My Thoughts, Feelings, and Responses to the Film Lenny, about the 1950'S American Libertarian and Radical Stand-up Comedian Performer Lenny Bruce

My Thoughts, Feelings, and Responses to the Film Lenny, about the 1950'S American Libertarian and Radical Stand-up Comedian Performer Lenny Bruce, Played by Dustin Hoffman

I just watched this film about Lenny Bruce again, called Lenny, and these are my full and complete thoughts and feelings about it all.

I think we have got to have some kind of law and order, but the law is also very cruel, very barbaric, very extreme, very unjust, and very irrational and paranoiac, and the law has a lot of arbitrary power and authority, but absolutely no democratic, thorough, or overall rules for itself.

What's more, as the libertarian writer and critic of psychiatry Thomas Szasz says, that the law and psychiatry has no purpose and place coercing, threatening, terrorising, harassing, and punishing and suppressing non-violent, non-coercive, and non-discriminatory political, religious, and sexual and erotic deviations, because the law is supposed to be there to prevent and punish violence and crime, but it doesn't do this very effectively, although for sure we may all be in a very bad society and state without it in any shape or form.

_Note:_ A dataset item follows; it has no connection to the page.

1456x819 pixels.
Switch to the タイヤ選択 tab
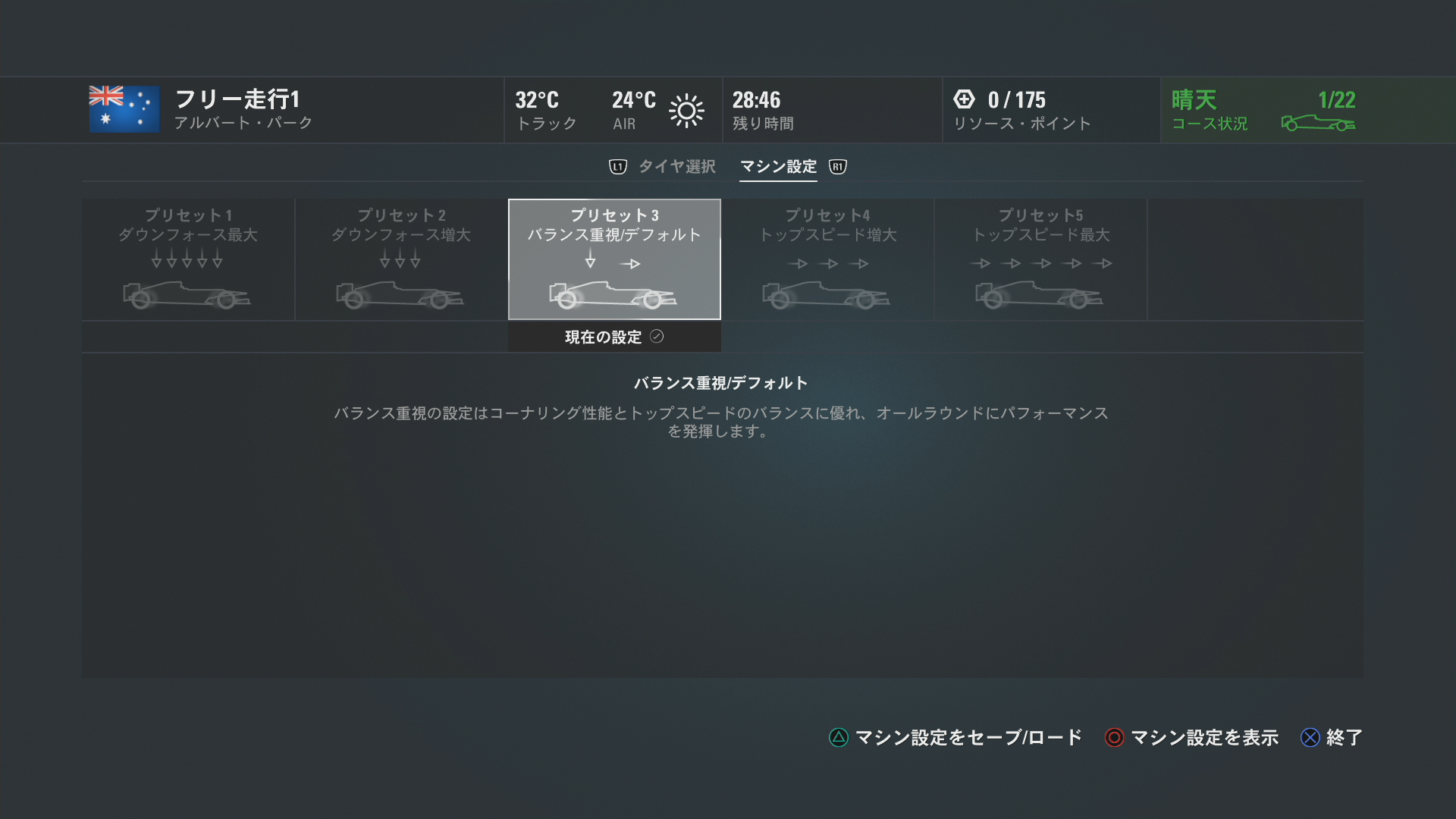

Also, and as Thomas Szasz says again, non-violent, non-coercive, non-discriminatory deviation is all of our basic fundamental human rights as citizens and human beings.

What about all of the religious dissenters in our society and world?, and most people who have different or radical political views?, such as born-again or fundamentalist Christians, Muslims, and even Buddhists and others? Are they regarded as deviants? They may be regarded as mad or deluded, or regarded by some people as out of touch with reality, and political dissenters may be regarded as radical and/or subversive, but no one calls them deviants.

I'm not in any way being cynical or pessimistic, but I don't think that all these things about the law can be in any way moderated, although we can in some ways make the law less extreme, but not simply by moderating it. The ways we can all make the law more effective and less extreme, are in three ways.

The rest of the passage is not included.